● **AIM OF THE TASK**:
Return exactly those lines of the material below that fall between the line holding "Instruction: Open the Colors tab" and the line holding "You are a computer-use agent. This", inclusive.
*** Opening THE RECORDS ***
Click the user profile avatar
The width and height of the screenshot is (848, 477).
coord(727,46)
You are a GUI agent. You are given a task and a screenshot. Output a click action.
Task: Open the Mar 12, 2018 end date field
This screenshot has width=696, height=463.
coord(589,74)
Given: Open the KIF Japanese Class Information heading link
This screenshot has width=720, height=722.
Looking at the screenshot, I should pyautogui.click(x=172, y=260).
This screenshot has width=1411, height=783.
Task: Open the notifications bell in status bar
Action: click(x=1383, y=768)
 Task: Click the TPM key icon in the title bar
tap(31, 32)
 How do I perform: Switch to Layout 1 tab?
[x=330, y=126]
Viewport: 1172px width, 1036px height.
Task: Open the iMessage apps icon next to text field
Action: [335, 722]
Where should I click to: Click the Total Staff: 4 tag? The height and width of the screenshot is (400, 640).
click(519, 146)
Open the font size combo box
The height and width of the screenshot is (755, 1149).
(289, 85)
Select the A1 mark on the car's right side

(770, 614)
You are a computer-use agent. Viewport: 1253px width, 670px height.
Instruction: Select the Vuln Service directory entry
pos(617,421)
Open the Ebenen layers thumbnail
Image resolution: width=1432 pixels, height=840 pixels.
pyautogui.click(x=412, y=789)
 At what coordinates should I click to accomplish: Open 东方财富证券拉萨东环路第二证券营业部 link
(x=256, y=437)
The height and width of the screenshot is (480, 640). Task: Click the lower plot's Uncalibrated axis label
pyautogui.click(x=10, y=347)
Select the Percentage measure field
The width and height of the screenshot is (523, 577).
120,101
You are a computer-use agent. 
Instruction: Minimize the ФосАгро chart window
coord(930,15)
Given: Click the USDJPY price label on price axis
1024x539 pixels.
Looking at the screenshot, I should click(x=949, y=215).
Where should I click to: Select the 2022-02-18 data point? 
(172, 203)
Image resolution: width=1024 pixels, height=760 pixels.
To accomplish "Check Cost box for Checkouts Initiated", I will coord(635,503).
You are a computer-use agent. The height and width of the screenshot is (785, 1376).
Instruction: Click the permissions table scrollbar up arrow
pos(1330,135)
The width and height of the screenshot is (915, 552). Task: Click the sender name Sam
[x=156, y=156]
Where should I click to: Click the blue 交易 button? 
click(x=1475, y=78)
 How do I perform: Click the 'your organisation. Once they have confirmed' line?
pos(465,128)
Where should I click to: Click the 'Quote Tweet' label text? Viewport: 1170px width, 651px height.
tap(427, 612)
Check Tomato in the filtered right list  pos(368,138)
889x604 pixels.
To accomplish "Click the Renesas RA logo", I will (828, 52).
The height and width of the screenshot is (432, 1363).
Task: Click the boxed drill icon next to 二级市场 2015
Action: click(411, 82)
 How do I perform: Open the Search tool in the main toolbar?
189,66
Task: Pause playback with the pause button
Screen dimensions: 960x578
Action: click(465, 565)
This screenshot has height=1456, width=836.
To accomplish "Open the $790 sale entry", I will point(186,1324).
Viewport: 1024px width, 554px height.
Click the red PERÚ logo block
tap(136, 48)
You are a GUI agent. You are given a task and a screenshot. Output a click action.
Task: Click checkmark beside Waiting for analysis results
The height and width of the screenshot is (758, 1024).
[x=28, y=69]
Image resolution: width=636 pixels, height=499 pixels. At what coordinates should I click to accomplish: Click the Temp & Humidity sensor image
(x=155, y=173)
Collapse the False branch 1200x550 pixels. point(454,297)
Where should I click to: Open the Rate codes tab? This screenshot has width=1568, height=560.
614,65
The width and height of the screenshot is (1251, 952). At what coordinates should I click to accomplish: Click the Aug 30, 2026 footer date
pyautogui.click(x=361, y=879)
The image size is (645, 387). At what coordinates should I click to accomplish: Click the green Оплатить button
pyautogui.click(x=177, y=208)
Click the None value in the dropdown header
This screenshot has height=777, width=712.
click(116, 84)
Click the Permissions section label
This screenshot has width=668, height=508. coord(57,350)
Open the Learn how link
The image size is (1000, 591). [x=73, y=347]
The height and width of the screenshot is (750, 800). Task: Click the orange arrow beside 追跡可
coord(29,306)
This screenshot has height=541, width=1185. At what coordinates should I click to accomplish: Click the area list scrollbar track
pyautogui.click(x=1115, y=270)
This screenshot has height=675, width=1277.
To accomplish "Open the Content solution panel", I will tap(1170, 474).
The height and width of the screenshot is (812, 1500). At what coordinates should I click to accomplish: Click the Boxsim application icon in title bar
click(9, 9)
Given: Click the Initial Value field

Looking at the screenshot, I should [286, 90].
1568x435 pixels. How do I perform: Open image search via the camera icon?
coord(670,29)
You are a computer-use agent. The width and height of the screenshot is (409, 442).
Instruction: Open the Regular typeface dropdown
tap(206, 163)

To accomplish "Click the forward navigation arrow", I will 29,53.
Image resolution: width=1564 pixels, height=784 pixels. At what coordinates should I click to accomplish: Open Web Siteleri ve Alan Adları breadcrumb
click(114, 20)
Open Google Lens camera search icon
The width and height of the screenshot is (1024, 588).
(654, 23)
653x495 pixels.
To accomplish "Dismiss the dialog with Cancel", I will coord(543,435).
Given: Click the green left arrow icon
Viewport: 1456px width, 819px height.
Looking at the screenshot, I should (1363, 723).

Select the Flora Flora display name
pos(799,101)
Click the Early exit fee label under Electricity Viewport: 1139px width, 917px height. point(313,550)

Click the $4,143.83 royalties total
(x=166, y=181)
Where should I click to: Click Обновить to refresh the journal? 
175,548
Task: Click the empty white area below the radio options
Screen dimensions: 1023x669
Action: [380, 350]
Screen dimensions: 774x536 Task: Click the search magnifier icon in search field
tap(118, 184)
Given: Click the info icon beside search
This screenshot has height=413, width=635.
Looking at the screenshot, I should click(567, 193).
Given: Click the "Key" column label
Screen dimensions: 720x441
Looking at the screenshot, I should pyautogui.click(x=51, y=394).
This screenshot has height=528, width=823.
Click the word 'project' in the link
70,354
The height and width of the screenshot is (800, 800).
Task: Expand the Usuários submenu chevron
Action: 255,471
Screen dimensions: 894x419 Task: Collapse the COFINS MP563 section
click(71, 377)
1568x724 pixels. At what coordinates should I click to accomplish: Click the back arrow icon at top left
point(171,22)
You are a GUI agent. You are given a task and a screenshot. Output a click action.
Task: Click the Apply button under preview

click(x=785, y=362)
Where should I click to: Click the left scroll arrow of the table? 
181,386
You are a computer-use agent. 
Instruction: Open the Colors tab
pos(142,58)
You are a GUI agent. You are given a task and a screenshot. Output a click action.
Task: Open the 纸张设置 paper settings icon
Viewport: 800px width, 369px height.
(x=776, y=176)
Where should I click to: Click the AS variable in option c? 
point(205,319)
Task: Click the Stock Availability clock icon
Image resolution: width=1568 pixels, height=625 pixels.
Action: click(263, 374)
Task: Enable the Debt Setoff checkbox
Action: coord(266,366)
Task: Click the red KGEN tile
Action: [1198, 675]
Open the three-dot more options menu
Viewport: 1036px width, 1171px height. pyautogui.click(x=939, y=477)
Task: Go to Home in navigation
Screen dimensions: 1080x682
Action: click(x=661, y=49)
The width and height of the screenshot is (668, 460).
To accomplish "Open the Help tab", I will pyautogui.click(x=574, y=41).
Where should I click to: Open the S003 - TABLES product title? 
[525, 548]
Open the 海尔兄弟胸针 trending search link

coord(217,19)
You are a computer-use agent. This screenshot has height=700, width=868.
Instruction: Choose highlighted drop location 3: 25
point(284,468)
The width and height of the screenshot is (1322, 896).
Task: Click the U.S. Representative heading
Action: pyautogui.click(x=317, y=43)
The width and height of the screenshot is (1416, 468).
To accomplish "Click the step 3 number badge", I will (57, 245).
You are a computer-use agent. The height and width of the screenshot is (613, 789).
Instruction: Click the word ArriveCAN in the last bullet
*** Closing THE RECORDS ***
● **SOLVED EXERCISE**:
Instruction: Open the Colors tab
pos(142,58)
You are a GUI agent. You are given a task and a screenshot. Output a click action.
Task: Open the 纸张设置 paper settings icon
Viewport: 800px width, 369px height.
(x=776, y=176)
Where should I click to: Click the AS variable in option c? 
point(205,319)
Task: Click the Stock Availability clock icon
Image resolution: width=1568 pixels, height=625 pixels.
Action: click(263, 374)
Task: Enable the Debt Setoff checkbox
Action: coord(266,366)
Task: Click the red KGEN tile
Action: [1198, 675]
Open the three-dot more options menu
Viewport: 1036px width, 1171px height. pyautogui.click(x=939, y=477)
Task: Go to Home in navigation
Screen dimensions: 1080x682
Action: click(x=661, y=49)
The width and height of the screenshot is (668, 460).
To accomplish "Open the Help tab", I will pyautogui.click(x=574, y=41).
Where should I click to: Open the S003 - TABLES product title? 
[525, 548]
Open the 海尔兄弟胸针 trending search link

coord(217,19)
You are a computer-use agent. This screenshot has height=700, width=868.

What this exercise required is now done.